The Share the Hunt initiative (https://buckmasters.com/Share-the-Hunt), which kicks off November 19, encourages deer hunters to introduce new people to the hunting opportunities available in Alabama’s great outdoors and record the hunt to share on social media. Each hunting mentor who participates will receive a Buckmasters subscription and discount codes for some great hunting gear.
Don’t fret if you’re not a Buckmasters member. The Share the Hunt promotion is open to everyone!
All participants must be 19 years old or older, including the new hunters. A new hunter, or mentee, is defined as any adult who has not purchased a hunting license in the past three years. Mentors are required to submit photos of their hunt along with a brief description of the experience to be eligible for the rewards and be considered for Mentor of the Year. Bonus points will be given to mentors who share their experience on social media.
“I think everybody should know by now that hunters and license sales have been dwindling for the past several decades,” said Chuck Sykes, WFF Director. “We (WFF) created the Adult Mentored Hunting Program, Go Fish, Alabama!, and Shooting 101 to reach a new audience.”
Sykes said the Adult Mentored Hunting Program was started after he realized that even some WFF employees weren’t hunters. They wanted to learn to hunt but were hesitant to ask someone to take them. He hopes the partnership with Buckmasters will expand that outreach exponentially.

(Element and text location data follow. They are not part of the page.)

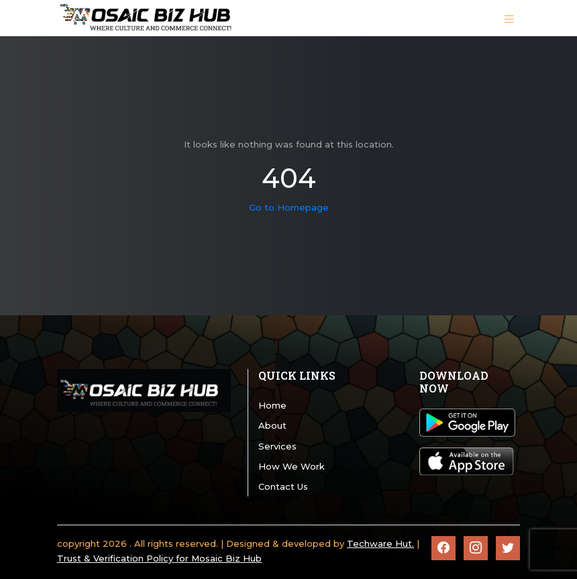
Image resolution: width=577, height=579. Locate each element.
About (272, 425)
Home (272, 405)
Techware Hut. (380, 543)
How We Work (291, 466)
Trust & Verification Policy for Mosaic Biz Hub (159, 558)
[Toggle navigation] (509, 18)
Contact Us (283, 486)
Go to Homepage (289, 207)
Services (277, 446)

“With Share the Hunt, we’re working with Buckmasters, trying to reach their membership to stress to them how important it is to share their experience and teach someone new how to hunt,” he said. “Honestly, hunters I’ve seen over the years kind of live in an echo chamber. The people we associate with most are fairly like-minded, and most of us hunt. When you ask most hunters how many people buy a hunting license in Alabama, they think it’s 40 to 50% because that’s the group of people they hang around with. In reality, it’s 4% or less who buy a license.
“There are people we work with, go to church with, go to kids’ events with who would really like to learn to hunt and be more self-sufficient. They’re just a little hesitant to ask for that assistance. We need to step out of our comfort zone and ask people if they want to go and teach them what we know.”
Sykes cautioned new hunters’ expectations can be completely different from those of us who grew up hunting.
“Something we have discovered through the years is that the motivations for hunting for these late-onset hunters, people who didn’t grow up hunting, are not what our motivations are,” he said. “They have no hunting tradition. They didn’t learn it from their grandfather or their father. You can’t talk to them about the tradition of hunting, and, most of the time, you can’t talk to them about the thrill, the sportsmanship, the ability to hunt an animal in its own backyard and get a sense of accomplishment from that. That does not resonate with them.
“They’re all about the food. Food joins a bunch of people. That’s something we enjoy. So, we have to make that the center, not that challenge of killing a big deer, not the thrill of the hunt, not the tradition. It’s about providing quality protein for the family and being self-sufficient. That’s what motivates most of the late-onset hunters. Now they may eventually get to the tradition part if they like it and hand it down to their kids. Once they do it long enough, they may get to the excitement and thrill of the hunt. Right now, those messages are lost.”